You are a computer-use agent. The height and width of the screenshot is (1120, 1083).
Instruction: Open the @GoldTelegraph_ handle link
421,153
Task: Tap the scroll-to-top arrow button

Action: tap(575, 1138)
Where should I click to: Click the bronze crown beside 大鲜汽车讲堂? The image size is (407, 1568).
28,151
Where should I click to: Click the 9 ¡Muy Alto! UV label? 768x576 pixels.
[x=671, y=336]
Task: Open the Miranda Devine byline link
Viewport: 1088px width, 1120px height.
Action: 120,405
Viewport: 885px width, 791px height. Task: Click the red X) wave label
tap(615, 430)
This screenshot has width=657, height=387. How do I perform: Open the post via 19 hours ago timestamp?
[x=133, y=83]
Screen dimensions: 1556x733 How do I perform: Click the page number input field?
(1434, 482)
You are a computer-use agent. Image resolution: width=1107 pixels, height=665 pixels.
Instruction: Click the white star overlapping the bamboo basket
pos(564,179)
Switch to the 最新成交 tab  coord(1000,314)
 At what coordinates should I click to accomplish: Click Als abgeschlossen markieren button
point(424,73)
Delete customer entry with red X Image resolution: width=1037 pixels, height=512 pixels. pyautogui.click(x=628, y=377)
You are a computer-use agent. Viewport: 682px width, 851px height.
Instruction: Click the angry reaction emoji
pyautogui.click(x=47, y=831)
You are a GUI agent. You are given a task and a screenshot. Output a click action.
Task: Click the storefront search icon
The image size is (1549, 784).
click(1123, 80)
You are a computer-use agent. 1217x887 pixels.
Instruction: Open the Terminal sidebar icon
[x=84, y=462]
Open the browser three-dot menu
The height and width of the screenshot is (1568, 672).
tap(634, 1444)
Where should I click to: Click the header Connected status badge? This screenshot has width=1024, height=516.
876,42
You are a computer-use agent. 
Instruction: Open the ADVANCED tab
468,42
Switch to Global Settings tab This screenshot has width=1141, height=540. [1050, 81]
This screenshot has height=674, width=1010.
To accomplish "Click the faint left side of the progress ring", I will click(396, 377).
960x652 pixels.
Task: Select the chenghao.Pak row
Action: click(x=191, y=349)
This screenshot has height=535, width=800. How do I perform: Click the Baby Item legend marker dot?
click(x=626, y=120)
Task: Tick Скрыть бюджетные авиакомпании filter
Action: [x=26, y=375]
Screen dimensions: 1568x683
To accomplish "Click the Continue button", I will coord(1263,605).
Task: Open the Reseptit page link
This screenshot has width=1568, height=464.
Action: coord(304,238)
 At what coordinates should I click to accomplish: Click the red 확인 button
####
*What you are asked to do*
All the records shown above need to be given again exactly.

*Result*
You are a computer-use agent. The height and width of the screenshot is (1120, 1083).
Instruction: Open the @GoldTelegraph_ handle link
421,153
Task: Tap the scroll-to-top arrow button

Action: tap(575, 1138)
Where should I click to: Click the bronze crown beside 大鲜汽车讲堂? The image size is (407, 1568).
28,151
Where should I click to: Click the 9 ¡Muy Alto! UV label? 768x576 pixels.
[x=671, y=336]
Task: Open the Miranda Devine byline link
Viewport: 1088px width, 1120px height.
Action: 120,405
Viewport: 885px width, 791px height. Task: Click the red X) wave label
tap(615, 430)
This screenshot has width=657, height=387. How do I perform: Open the post via 19 hours ago timestamp?
[x=133, y=83]
Screen dimensions: 1556x733 How do I perform: Click the page number input field?
(1434, 482)
You are a computer-use agent. Image resolution: width=1107 pixels, height=665 pixels.
Instruction: Click the white star overlapping the bamboo basket
pos(564,179)
Switch to the 最新成交 tab  coord(1000,314)
 At what coordinates should I click to accomplish: Click Als abgeschlossen markieren button
point(424,73)
Delete customer entry with red X Image resolution: width=1037 pixels, height=512 pixels. pyautogui.click(x=628, y=377)
You are a computer-use agent. Viewport: 682px width, 851px height.
Instruction: Click the angry reaction emoji
pyautogui.click(x=47, y=831)
You are a GUI agent. You are given a task and a screenshot. Output a click action.
Task: Click the storefront search icon
The image size is (1549, 784).
click(1123, 80)
You are a computer-use agent. 1217x887 pixels.
Instruction: Open the Terminal sidebar icon
[x=84, y=462]
Open the browser three-dot menu
The height and width of the screenshot is (1568, 672).
tap(634, 1444)
Where should I click to: Click the header Connected status badge? This screenshot has width=1024, height=516.
876,42
You are a computer-use agent. 
Instruction: Open the ADVANCED tab
468,42
Switch to Global Settings tab This screenshot has width=1141, height=540. [1050, 81]
This screenshot has height=674, width=1010.
To accomplish "Click the faint left side of the progress ring", I will click(396, 377).
960x652 pixels.
Task: Select the chenghao.Pak row
Action: click(x=191, y=349)
This screenshot has height=535, width=800. How do I perform: Click the Baby Item legend marker dot?
click(x=626, y=120)
Task: Tick Скрыть бюджетные авиакомпании filter
Action: [x=26, y=375]
Screen dimensions: 1568x683
To accomplish "Click the Continue button", I will coord(1263,605).
Task: Open the Reseptit page link
This screenshot has width=1568, height=464.
Action: coord(304,238)
 At what coordinates should I click to accomplish: Click the red 확인 button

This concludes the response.